Bedford-Stuyvesant
Bedford–Stuyvesant, Brooklyn - Wikipedia
Bordered on the north by Flushing Avenue, on the east by Broadway and Saratoga Avenue and on the south by Atlantic Avenue
New York’s largest black neighborhood, “Bed-Stuy” has a reputation it doesn’t deserve. While poverty does exist and some of the public housing is deteriorating, many of the neighborhood’s brownstone homes are in fine repair and owned by middle-class families. Despite this, Bed-Stuy’s notoriety as a slum persists. The neighborhood is about 85 percent black, with ethnic populations from Jamaica, Trinidad and Haiti. A significant minority of the neighborhood is Latin American.
The complications of Bed-Stuy’s reputation have influenced the neighborhood’s status as domain, as one might suspect. A small group of Setites claims that it has always been there, though during the Sabbat occupation of the city, Bed-Stuy was “shared” by a Lasombra and a Tzimisce. Several Brujah feel a connection to the neighborhood, as do a few Toreador, due to its rich ethnic and cultural heritage, as embodied by such places as the Billie Holliday Theater and Boys High School (attended by Isaac Asimov and Norman Mailer).

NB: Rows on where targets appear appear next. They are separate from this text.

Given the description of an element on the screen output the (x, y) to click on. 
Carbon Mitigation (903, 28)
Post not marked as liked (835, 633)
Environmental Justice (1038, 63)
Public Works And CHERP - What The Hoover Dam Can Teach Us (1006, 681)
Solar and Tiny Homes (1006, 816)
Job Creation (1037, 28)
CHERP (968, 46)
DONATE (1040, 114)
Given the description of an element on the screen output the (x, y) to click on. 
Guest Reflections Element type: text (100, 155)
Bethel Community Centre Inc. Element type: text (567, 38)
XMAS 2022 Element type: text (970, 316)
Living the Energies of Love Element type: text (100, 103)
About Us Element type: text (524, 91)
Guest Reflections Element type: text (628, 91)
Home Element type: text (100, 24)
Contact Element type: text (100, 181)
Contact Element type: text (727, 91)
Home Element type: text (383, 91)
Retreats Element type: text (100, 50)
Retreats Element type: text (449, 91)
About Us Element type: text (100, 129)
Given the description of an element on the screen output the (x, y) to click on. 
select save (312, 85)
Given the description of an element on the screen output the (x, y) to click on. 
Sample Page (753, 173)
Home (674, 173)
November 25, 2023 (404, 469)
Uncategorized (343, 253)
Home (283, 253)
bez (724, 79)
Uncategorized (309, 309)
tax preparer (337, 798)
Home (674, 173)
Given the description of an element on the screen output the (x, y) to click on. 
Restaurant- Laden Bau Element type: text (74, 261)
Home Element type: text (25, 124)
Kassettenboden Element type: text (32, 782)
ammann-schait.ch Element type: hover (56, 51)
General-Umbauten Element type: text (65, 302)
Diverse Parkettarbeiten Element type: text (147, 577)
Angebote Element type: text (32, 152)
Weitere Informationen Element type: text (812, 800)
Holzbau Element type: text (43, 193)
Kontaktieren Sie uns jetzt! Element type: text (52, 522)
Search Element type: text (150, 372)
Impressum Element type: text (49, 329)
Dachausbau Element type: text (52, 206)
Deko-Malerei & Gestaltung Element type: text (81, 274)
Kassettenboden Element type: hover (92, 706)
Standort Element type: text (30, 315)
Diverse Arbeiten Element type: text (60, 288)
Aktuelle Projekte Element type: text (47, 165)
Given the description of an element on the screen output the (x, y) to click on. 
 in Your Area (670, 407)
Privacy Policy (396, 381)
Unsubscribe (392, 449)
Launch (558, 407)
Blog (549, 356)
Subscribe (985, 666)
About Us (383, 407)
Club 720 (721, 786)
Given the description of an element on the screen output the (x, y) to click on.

Ventrue and Tremere investors see long-term potential in the neighborhood, especially with the continuance of the Society for the Preservation of Weeksville and Bedford-Stuyvesant History, and the Bedford Stuyvesant Restoration Corporation. To that end, while everyone has some interest in the neighborhood, no one has been able to make a claim of domain that the others dignify with recognition.